FHR Fred Robertson Los Angeles Pottery was a small studio art pottery manufacturer in Los Angeles, California, from approximately 1906 to approximately 1921.

Background 
Fred H. Robertson and his father, Alexander, were important figures in the art pottery movement in America. Alexander, a fifth generation potter, had founded Chelsea Keramic Art Works (Chelsea, Massachusetts) in 1866 (or 1867), its successor, Dedham Pottery (Dedham, Massachusetts) in 1896, and the Roblin Art Pottery (San Francisco) in 1898.  Fred worked at Chelsea and then Dedham. Other Robertson family members worked at Chelsea and Dedham, including Alexander's brother, Hugh. Dedham is known for its crackle (craquelure) and volcanic glazes, and blue cobalt hand painted designs. 
 
In 1903 Fred moved to California and joined Alexander at Roblin. The name Roblin came from the names of its founders, Robertson and Linna Irelan.
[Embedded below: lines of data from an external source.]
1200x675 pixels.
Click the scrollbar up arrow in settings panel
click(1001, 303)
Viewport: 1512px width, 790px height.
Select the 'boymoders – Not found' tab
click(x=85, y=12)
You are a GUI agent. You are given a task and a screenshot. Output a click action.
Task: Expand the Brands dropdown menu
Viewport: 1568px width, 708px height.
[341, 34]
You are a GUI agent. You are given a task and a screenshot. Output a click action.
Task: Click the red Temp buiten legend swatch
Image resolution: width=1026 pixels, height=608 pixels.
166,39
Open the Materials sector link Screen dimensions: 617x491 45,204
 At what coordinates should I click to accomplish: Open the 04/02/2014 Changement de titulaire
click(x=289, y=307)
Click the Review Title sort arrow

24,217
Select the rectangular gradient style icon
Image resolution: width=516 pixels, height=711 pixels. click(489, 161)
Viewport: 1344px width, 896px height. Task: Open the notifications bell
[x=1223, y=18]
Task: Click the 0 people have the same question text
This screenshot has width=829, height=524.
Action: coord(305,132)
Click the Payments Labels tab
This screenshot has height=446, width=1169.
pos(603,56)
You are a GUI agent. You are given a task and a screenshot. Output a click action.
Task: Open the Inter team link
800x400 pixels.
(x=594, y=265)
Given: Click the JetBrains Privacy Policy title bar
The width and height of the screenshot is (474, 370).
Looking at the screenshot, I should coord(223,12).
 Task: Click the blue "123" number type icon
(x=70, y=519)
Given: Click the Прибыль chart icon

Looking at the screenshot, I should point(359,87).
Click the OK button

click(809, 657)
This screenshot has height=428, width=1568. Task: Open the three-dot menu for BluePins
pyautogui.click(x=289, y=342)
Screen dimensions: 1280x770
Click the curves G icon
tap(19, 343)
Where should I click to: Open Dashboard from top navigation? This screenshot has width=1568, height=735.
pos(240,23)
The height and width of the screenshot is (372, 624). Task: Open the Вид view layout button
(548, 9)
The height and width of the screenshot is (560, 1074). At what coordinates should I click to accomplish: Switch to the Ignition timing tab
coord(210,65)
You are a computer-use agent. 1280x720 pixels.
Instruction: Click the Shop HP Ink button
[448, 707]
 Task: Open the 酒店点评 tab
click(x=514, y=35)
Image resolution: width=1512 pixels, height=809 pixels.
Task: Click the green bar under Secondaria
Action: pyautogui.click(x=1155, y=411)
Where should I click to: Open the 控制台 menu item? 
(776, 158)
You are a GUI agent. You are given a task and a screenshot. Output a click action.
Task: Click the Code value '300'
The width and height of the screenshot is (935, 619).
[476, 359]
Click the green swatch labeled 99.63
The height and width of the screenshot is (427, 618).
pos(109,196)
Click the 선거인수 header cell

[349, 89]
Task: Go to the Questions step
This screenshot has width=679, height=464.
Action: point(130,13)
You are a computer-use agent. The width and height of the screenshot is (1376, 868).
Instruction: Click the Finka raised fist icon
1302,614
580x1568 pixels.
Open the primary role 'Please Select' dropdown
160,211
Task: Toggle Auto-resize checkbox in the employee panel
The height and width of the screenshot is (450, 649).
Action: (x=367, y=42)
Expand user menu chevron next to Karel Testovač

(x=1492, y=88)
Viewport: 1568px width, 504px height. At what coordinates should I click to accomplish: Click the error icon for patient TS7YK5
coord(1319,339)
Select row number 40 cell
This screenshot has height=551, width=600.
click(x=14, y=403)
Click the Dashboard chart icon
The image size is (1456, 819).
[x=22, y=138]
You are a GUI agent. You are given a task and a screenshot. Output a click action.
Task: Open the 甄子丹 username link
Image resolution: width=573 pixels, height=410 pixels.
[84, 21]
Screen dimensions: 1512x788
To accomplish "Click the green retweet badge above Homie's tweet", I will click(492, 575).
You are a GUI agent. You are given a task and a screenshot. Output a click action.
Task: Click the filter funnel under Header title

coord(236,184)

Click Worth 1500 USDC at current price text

Fred moved to Los Angeles in 1906 and worked for LA Pressed Brick until 1921 as its superintendent.  At LA Pressed Brick Fred won medals for his crystalline and lustered glazes.

Formation of the studio  
From approximately 1906 until approximately 1921 Fred also operated a small art pottery studio in Los Angeles known as "FHR Fred Robertson Los Angeles." FHR is best known for its crackle, matte, crystalline and lustered glazes. The crackle finish was a well known Robertson development from the Chelsea/Dedham period, inspired by the Oriental pottery seen by Hugh Robertson at the Centennial Exposition. The pottery is typically marked on the bottom with a stamped or incised "FHR" or "FHR Los Angeles."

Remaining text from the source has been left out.